Pick out every line in the data below that holds "height".

+--

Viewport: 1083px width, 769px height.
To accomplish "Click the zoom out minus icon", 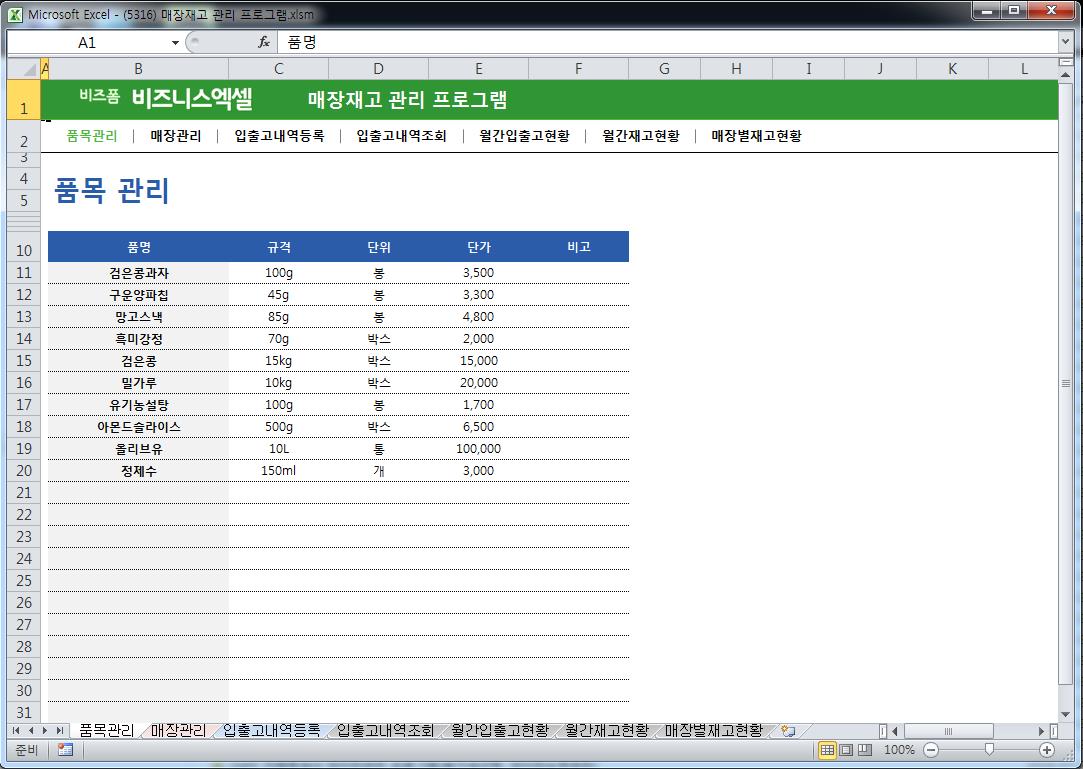I will [931, 749].
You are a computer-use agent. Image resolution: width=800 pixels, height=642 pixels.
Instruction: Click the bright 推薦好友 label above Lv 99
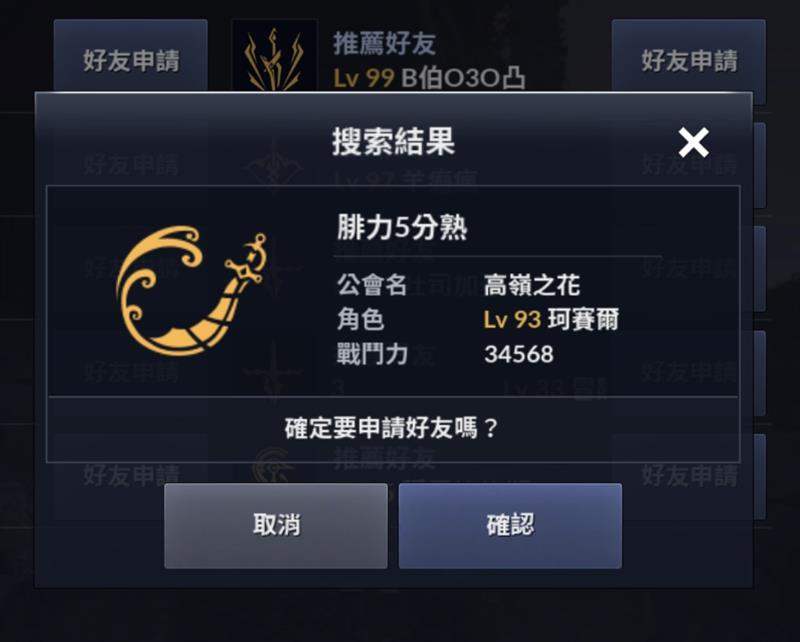(x=384, y=43)
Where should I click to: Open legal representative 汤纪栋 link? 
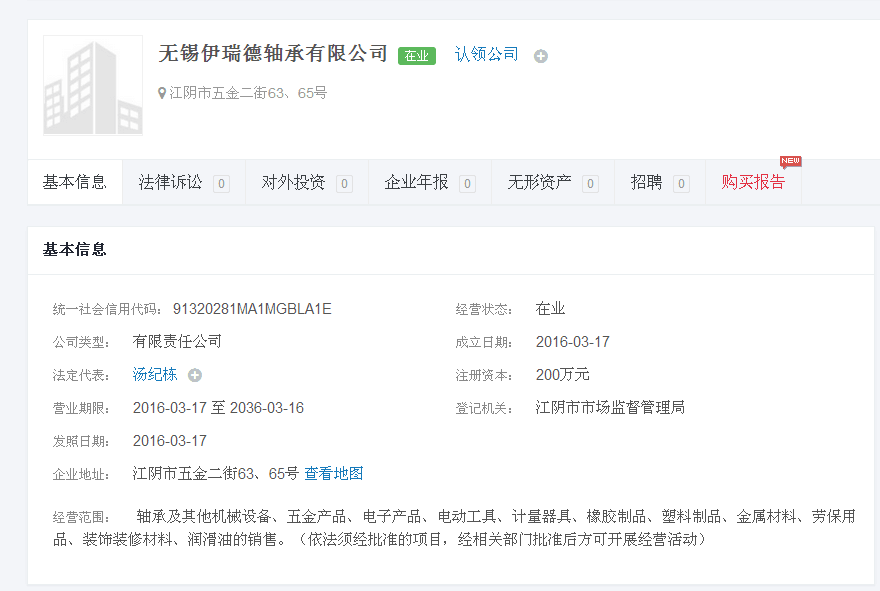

+--

Task answer:
Viewport: 1083px width, 769px height.
You are a computer-use agent. Image resolution: width=800 pixels, height=642 pixels.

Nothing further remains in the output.